Write out exactly the line containing "Jacksonville/Onslow County (63, 1028)" and all lines that come after it in the listing below, through the very last one.
- Opening Delimiter -
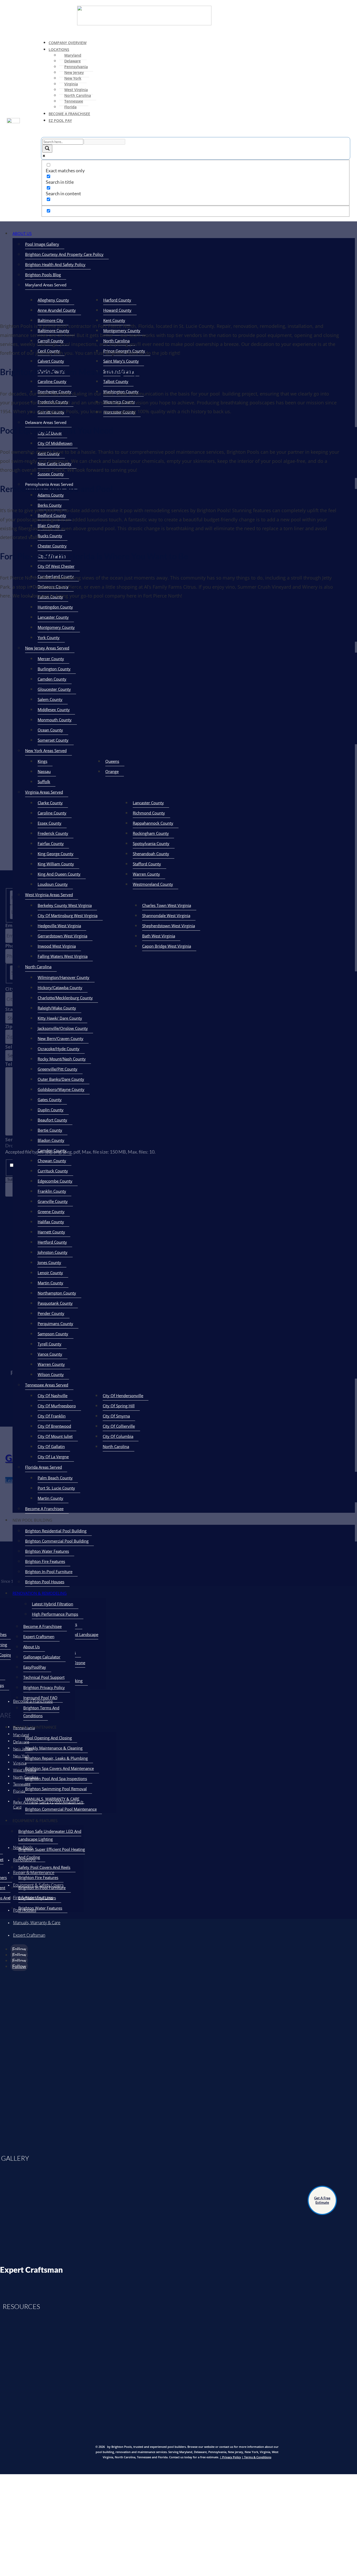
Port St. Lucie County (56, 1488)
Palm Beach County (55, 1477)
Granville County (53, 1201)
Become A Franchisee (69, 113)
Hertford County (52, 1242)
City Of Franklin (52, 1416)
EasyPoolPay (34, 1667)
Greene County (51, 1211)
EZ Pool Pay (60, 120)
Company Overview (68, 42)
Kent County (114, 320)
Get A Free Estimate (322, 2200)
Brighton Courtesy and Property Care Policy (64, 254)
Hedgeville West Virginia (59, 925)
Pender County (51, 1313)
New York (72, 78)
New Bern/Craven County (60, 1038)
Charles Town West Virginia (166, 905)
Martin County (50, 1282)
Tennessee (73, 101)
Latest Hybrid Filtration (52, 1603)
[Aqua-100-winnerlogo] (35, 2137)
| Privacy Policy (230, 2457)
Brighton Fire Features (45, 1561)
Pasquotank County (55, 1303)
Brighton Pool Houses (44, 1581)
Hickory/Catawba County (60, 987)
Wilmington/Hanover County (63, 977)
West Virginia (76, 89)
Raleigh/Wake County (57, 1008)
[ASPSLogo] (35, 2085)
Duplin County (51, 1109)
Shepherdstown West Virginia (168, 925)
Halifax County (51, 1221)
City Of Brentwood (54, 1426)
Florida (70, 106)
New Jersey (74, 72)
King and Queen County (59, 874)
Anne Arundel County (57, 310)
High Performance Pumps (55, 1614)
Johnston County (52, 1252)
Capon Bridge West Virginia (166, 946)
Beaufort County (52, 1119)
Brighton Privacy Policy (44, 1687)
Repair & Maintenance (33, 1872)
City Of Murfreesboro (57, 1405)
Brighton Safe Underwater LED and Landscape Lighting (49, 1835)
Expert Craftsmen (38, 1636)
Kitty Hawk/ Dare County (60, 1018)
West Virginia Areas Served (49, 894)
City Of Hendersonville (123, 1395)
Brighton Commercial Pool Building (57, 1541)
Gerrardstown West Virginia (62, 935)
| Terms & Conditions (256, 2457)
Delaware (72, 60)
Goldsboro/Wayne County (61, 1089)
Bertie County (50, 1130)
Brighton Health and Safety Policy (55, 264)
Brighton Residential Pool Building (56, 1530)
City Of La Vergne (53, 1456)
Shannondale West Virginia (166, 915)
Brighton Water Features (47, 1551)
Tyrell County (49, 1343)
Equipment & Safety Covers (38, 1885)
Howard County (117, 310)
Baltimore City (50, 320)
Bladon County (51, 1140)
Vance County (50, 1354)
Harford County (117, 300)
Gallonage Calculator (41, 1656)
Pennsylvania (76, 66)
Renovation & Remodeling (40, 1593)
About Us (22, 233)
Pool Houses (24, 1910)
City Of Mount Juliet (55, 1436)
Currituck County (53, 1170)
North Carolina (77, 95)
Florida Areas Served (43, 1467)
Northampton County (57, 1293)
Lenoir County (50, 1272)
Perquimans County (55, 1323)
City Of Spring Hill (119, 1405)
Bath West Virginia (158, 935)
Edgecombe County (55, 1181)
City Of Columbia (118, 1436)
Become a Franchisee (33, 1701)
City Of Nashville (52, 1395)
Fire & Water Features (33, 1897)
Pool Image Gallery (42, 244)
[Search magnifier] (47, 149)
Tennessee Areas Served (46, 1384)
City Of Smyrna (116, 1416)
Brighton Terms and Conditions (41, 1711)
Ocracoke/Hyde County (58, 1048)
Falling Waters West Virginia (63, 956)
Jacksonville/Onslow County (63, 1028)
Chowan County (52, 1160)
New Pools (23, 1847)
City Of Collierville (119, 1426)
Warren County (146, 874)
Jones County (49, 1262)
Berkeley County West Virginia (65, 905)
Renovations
- Closing Delimiter -
Completed exercise:
Jacksonville/Onslow County (63, 1028)
Chowan County (52, 1160)
New Pools (23, 1847)
City Of Collierville (119, 1426)
Warren County (146, 874)
Jones County (49, 1262)
Berkeley County West Virginia (65, 905)
Renovations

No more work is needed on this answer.